As the following Quick Takes demonstrate, we have collaborated with some of the leading financial institutions globally, including those in regulated open banking environments, to develop and implement strategic options that facilitate open banking including:

  • API Marketplace for internal and external consumption.
  • Modernization of legacy platforms and systems.
  • White Label platform solution for Bank-as-a-Service.
  • Ecosystem development and partnerships with fintechs and TPPs.

Consumer experience & regulation conformance APIs for a leading UK financial services provider

Client Situation: A leading UK financial services firms asked us to develop a catalogue of open APIs for TPPs and to meet the compliance requirements of CMA’s Open Banking and Regulatory Technical Standards.

Our Solution: We leveraged our suite of labs and solutions to support the development of a blueprint of the strategic middleware architecture solution comprising an API gateway, enterprise service bus (ESB), messaging, service registry and monitoring definition and implementation.

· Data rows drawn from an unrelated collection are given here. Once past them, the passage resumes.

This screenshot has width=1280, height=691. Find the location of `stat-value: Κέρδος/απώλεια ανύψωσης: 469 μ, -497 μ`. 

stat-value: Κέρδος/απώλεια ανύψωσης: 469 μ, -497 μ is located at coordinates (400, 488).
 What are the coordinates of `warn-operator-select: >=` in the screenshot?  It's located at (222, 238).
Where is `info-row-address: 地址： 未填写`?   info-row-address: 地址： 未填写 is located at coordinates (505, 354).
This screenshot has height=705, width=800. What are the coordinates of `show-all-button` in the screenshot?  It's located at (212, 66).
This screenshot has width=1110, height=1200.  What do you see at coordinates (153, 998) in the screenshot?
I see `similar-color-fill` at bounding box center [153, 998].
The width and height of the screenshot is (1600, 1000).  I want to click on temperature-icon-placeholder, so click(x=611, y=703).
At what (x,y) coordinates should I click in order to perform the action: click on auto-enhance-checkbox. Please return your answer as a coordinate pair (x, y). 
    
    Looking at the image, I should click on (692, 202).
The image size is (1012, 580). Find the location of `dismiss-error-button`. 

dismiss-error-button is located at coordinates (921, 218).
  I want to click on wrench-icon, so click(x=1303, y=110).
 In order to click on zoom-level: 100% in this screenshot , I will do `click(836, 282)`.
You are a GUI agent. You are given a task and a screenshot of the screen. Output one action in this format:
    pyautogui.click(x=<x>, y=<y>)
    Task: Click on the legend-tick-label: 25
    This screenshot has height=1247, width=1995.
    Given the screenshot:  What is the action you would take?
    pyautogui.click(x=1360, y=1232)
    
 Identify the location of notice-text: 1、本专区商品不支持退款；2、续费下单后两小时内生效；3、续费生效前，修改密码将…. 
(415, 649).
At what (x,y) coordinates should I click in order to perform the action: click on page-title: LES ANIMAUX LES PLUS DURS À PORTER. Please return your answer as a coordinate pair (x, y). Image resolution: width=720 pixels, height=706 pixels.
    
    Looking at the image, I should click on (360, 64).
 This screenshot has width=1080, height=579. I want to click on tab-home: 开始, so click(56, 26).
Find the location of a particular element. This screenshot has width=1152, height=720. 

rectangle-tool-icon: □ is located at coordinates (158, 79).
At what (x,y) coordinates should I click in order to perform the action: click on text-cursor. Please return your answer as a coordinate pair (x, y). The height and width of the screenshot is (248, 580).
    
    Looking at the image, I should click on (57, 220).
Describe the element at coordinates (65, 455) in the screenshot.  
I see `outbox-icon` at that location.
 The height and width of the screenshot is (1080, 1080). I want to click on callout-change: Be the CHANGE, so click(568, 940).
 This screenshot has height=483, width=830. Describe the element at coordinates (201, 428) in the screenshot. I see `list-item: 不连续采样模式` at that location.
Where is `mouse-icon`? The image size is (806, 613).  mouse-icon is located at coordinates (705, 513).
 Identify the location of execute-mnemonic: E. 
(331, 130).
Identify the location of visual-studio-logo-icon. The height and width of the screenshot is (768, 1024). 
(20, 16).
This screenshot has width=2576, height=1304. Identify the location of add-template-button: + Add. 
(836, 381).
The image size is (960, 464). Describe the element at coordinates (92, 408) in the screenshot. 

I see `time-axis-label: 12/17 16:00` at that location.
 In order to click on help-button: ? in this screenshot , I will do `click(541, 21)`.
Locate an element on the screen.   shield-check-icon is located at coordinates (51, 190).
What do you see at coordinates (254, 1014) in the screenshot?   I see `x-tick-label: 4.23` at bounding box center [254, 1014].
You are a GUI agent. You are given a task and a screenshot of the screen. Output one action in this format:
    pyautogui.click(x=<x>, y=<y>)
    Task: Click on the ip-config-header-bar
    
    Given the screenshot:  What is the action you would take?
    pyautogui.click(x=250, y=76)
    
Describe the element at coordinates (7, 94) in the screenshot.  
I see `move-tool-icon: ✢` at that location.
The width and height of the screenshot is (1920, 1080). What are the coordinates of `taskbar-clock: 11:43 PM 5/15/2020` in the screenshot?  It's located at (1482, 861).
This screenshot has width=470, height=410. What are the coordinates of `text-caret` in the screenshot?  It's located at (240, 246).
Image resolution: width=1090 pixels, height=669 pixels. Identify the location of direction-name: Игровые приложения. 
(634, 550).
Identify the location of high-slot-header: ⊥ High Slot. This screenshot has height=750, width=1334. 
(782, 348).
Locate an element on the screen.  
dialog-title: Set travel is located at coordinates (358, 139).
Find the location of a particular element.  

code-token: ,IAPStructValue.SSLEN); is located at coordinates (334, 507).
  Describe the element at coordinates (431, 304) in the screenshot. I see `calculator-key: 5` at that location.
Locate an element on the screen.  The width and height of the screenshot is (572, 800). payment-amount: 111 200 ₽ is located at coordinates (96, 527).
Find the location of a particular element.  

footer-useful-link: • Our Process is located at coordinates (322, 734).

In addition, we built an ecosystem with our FI partners to create the Open Bank API framework in accordance with Open Banking Implementation Entity (OBIE) requirements, created experience APIs focused on providing data to external customers and applications (intermediaries, digital and TPPs), and leveraged an API to develop a portal for API discovery, documentation and subscription with multi-factor authentication and security protocols.

Outcome: The program delivered a catalogue of open APIs that TPPs can subscribe to and provide a highly customer-centric digital experience, plus an API developer portal that enables easy partner onboarding and discovering of internal and external APIs, promoting reuse. We also reduced the total cost of change to APIs by 30%. In addition, the client met compliance requirements for open banking standards and operating model.

Strategic API program for a leading North American bank

Client Situation: A leading North American bank required help to develop a long-term strategic API program with measurable outcomes to address its challenges with mixed API standards, poor API quality, fragile governance, and low internal (and zero external) API consumption.

Our Solution: We worked with the bank to develop an API strategy for internal and external API programs, acquired an enterprise-class API management framework for the external API, and set up a collaborative and virtual COE for internal API governance and design. Furthermore, we established a design-first approach for internal APIs, built a reusable API program, and implemented the bank’s API factory model.

Outcome: The bank achieved excellent reusability across lines of business API programs, standardized API results for external APIs, and improved the quality of APIs due to a business-driven, design-first approach. Additionally, the bank achieved excellent business usability due to simple test-driven self-runnable API docs and simulators.